(Beginning of AVAILABLE DATA)

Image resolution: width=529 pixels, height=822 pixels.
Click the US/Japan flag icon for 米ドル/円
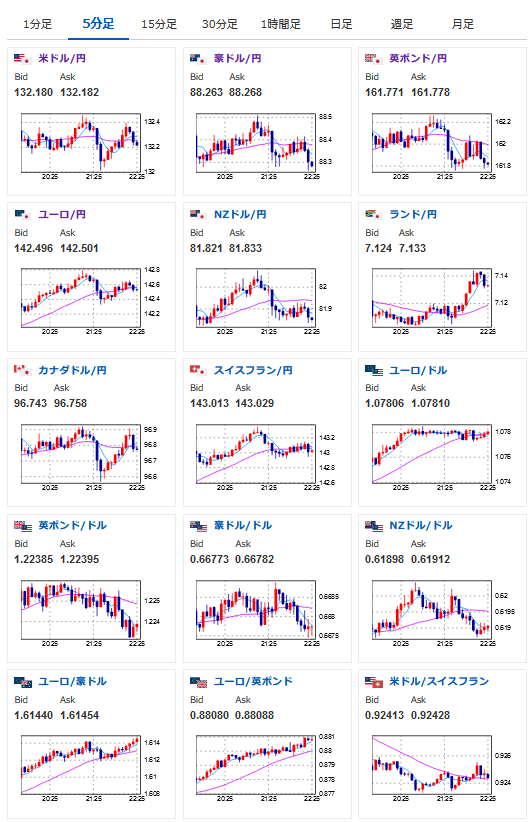pyautogui.click(x=21, y=58)
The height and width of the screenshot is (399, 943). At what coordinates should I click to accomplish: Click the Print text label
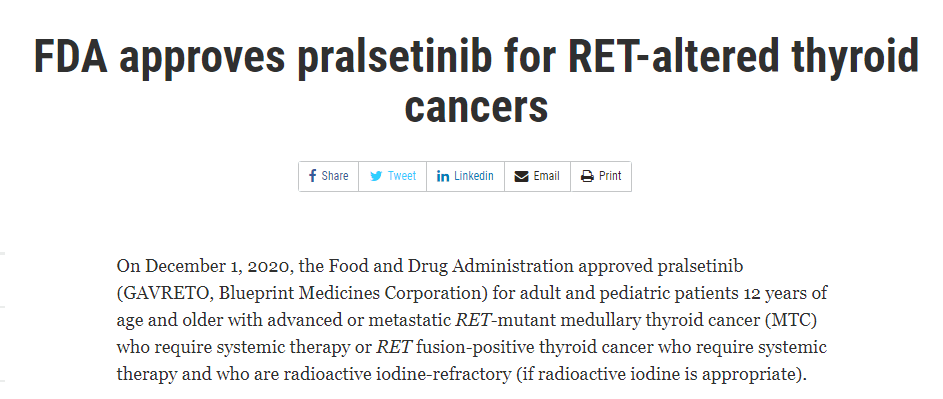[610, 176]
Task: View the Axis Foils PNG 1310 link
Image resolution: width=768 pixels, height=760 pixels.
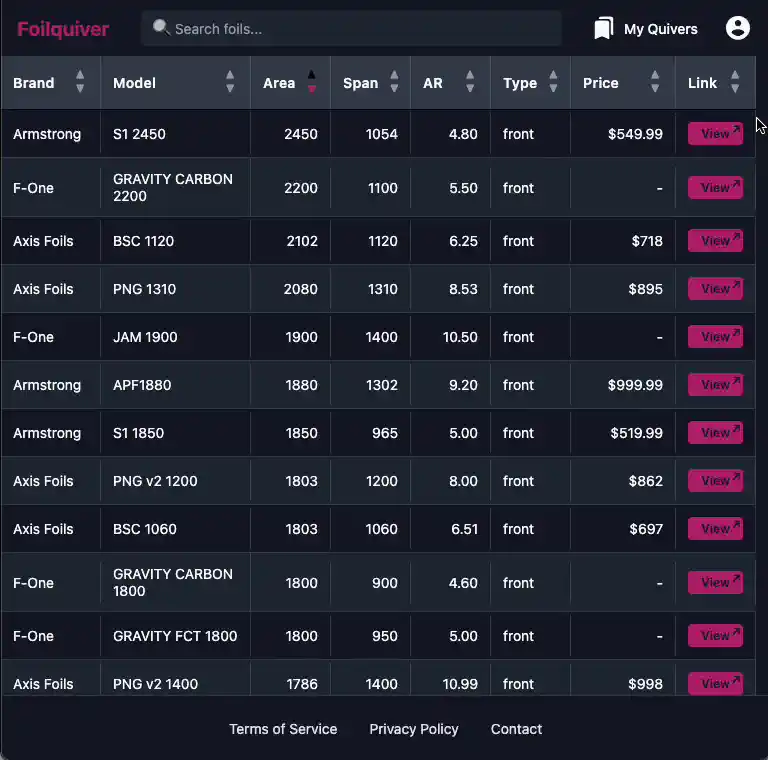Action: pyautogui.click(x=715, y=289)
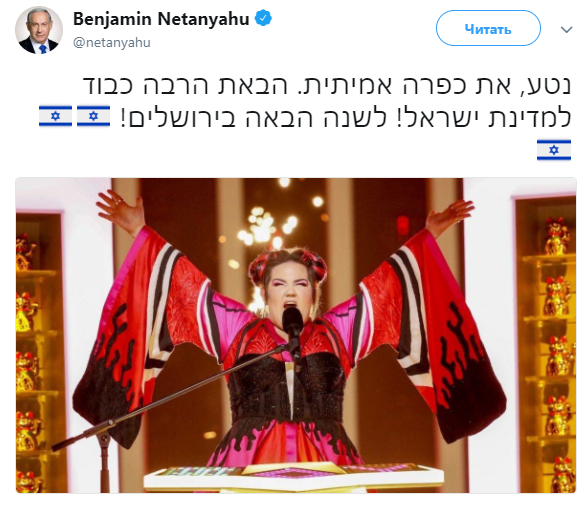The width and height of the screenshot is (585, 507).
Task: Click the sparkler fireworks in the photo
Action: (x=265, y=228)
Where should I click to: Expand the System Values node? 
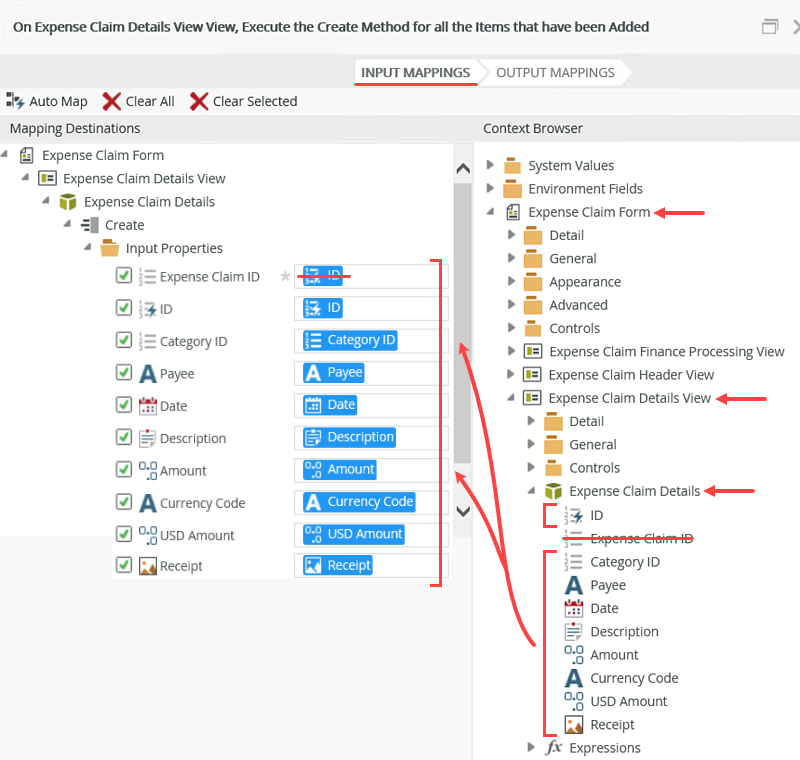point(489,165)
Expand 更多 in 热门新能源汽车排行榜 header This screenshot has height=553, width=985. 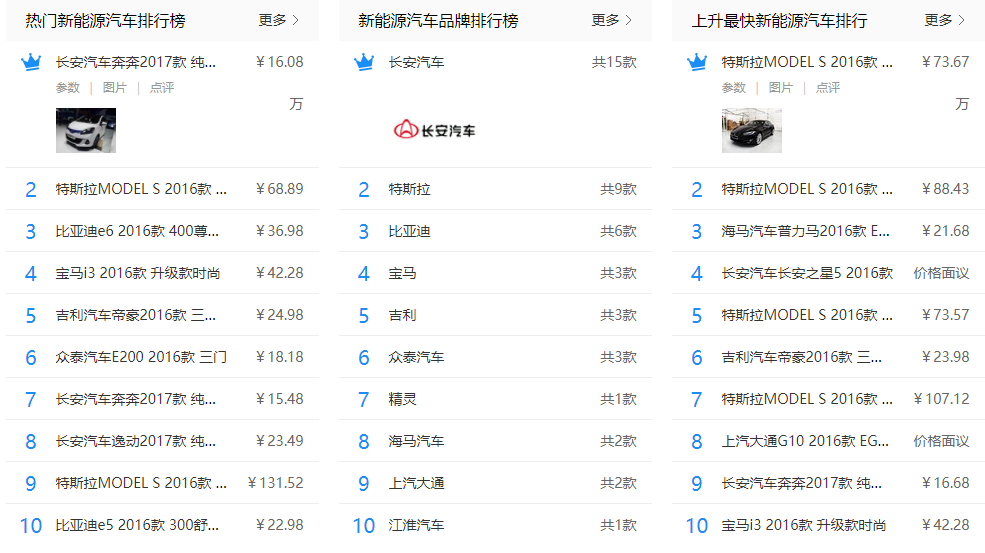pos(279,20)
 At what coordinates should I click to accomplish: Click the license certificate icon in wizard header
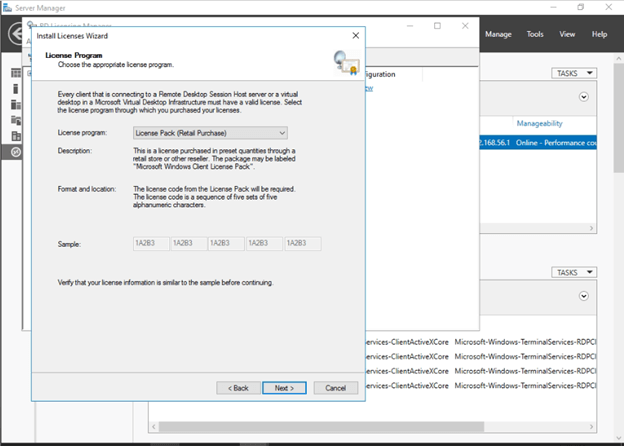tap(346, 64)
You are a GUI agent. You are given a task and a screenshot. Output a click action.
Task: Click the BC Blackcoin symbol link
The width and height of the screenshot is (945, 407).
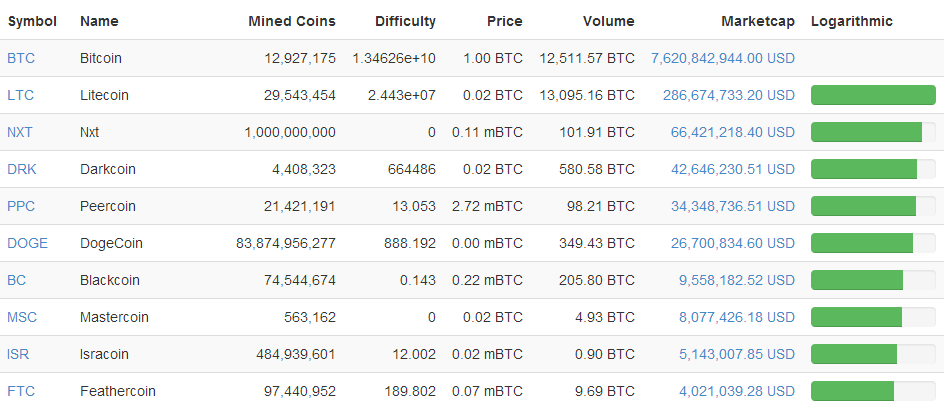point(17,280)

(End of AVAILABLE DATA)

- WHAT YOU WILL DO
The response must contain each line above that holds the string "link".

- OUTPUT BELOW
Task: View the Axis Foils PNG 1310 link
Task: Click the BC Blackcoin symbol link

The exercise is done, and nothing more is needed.